* **Work required**
What you return must match the listing below character for character, minus any pictures.

* **Extracted entries**

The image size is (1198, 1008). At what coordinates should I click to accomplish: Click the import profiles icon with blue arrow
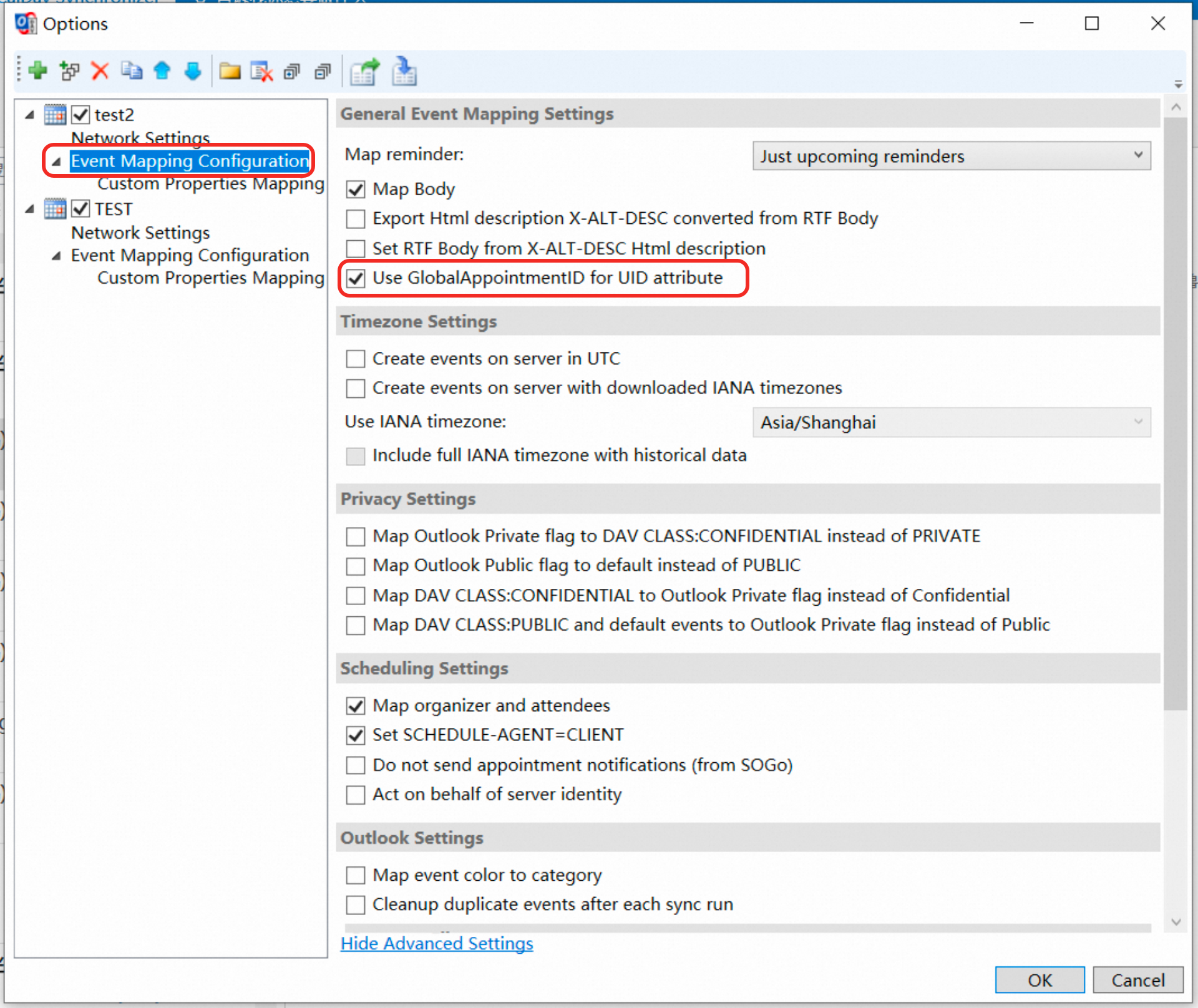404,71
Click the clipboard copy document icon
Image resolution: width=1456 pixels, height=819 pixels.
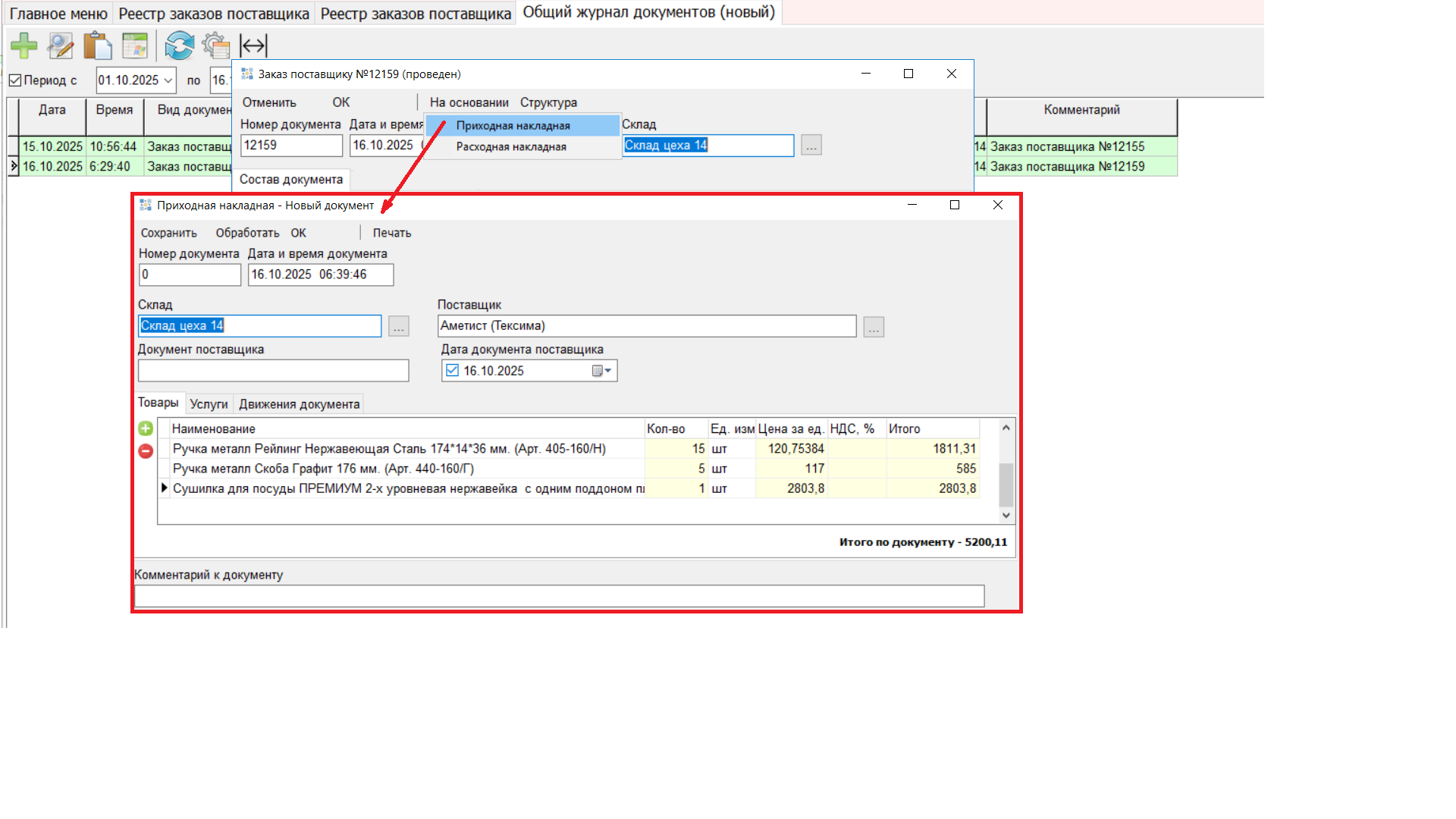pos(97,46)
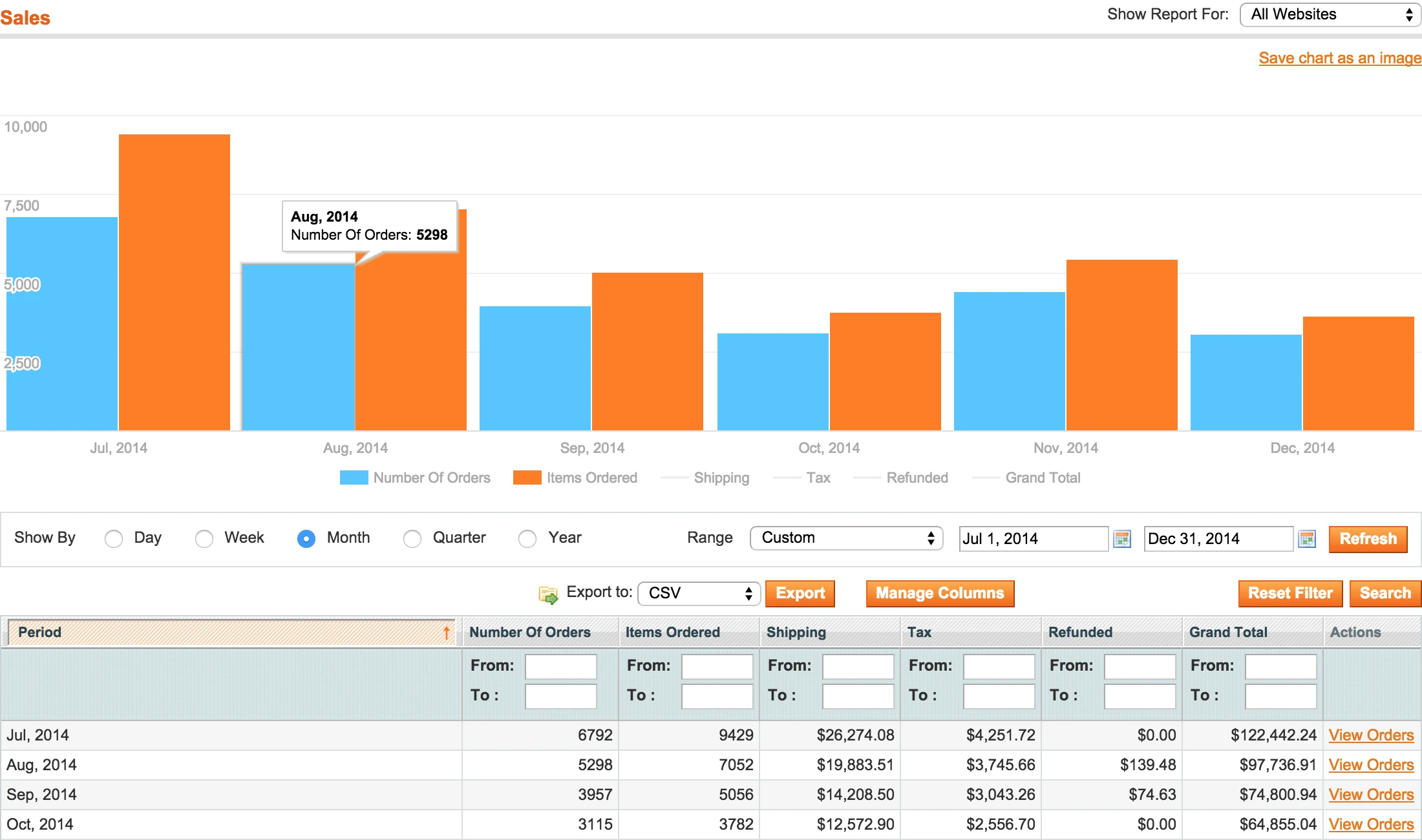Click the Refresh button
Viewport: 1422px width, 840px height.
[x=1368, y=539]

* **Solution to this task**
The image size is (1198, 1008). At what coordinates should I click to accomplish: Click the import profiles icon with blue arrow
404,71
Click the clipboard copy document icon
Image resolution: width=1456 pixels, height=819 pixels.
pos(97,46)
Click the Refresh button
Viewport: 1422px width, 840px height.
[x=1368, y=539]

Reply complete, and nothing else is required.